Sigue dando de qué hablar internacionalmente, la insólita decisión del régimen sandinista de declarar presidente de la Asamblea Nacional a un difunto.
Como es sabido, el militante sandinista René Núñez Téllez falleció el 10 de septiembre pasado siendo presidente del poder legislativo de Nicaragua, pero en vez de ser reemplazado como establece la Ley en el caso de que uno de los directivos parlamentarios cause baja por fallecimiento, lo que hicieron los diputados fue ratificarlo en el cargo.
Se entiende que un cuerpo legislativo es por su propia naturaleza el lugar donde se toman las decisiones más razonadas y razonables. De manera que nombrar a un difunto como presidente de la Asamblea Nacional “es una bofetada al sentido común y un golpe bajo a la cordura”, según se comentó en un periódico ecuatoriano. Y cosas parecidas se han dicho en medios de comunicación de otros países, porque semejante decisión de los diputados nicaragüenses es digna de Ripley, no de un parlamento.
Sin embargo, que los miembros de un partido de vocación totalitaria, como es el FSLN, tomen una decisión tan irracional como esa, no puede ser causa de sorpresa. Lo insólito es que fuera respaldada por diputados liberales, o sea que supuestamente profesan una ideología laica y racionalista, ajena a supersticiones religiosas y políticas.
Hacer inmortales a sus líderes es una vieja pretensión de los regímenes y partidos totalitarios. Por ejemplo, en Corea del Norte, el dictador Kim Il Sung, fallecido hace 12 años, sigue siendo presidente de ese país comunista. En Venezuela, el finado coronel Hugo Chávez es oficialmente el “comandante eterno” de la revolución bolivariana. La momia de Lenin aún se conserva en la Plaza Roja de Moscú esperando que llegue el momento de su resurrección.

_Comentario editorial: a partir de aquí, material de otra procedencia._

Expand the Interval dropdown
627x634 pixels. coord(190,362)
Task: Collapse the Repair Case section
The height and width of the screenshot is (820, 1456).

En realidad, esta superstición se originó en la Rusia comunista de los años 20 del siglo pasado. Máximo Gorki, emblemático escritor soviético de aquella época, decía creer en la inmortalidad de la especie humana —aunque no en la del individuo—, la que según él sería como un dios inmortal. Pero su camarada, Anatoli Lunacharski, quien era “comisario del pueblo para la educación”, o sea ministro, sí creía que la ciencia podría darle la inmortalidad al hombre. Él formó parte de un grupo filosófico llamado los “constructores de Dios”, quienes sostenían que los avances de la ciencia permitirían alcanzar tal objetivo.
Lunacharski y Trofin Lysenko, precursor de la Academia de Ciencias de la URSS, fundaron con ese fin el Comité Soviético para la Investigación Psíquica, cuya misión era demostrar que la revolución comunista además de ser un cambio social radical implicaba la creación de un ser humano superior. El mismo Lenin apoyaba ese proyecto, pero cuando murió en 1924 no se decretó que aún después de muerto seguiría siendo presidente del Consejo de Comisarios del Pueblo. Lo que hicieron fue embalsamarlo con una técnica asombrosa en esa época, bajo el supuesto de que en algún momento la ciencia derrotaría a la muerte y el eminente líder comunista podría ser resucitado.
Hasta hoy algunos nostálgicos del antiguo comunismo siguen esperando que eso ocurra, actúan al contrario de la ética cristiana que manda a dejar que los muertos —quienes quiera que hayan sido—, descansen en paz.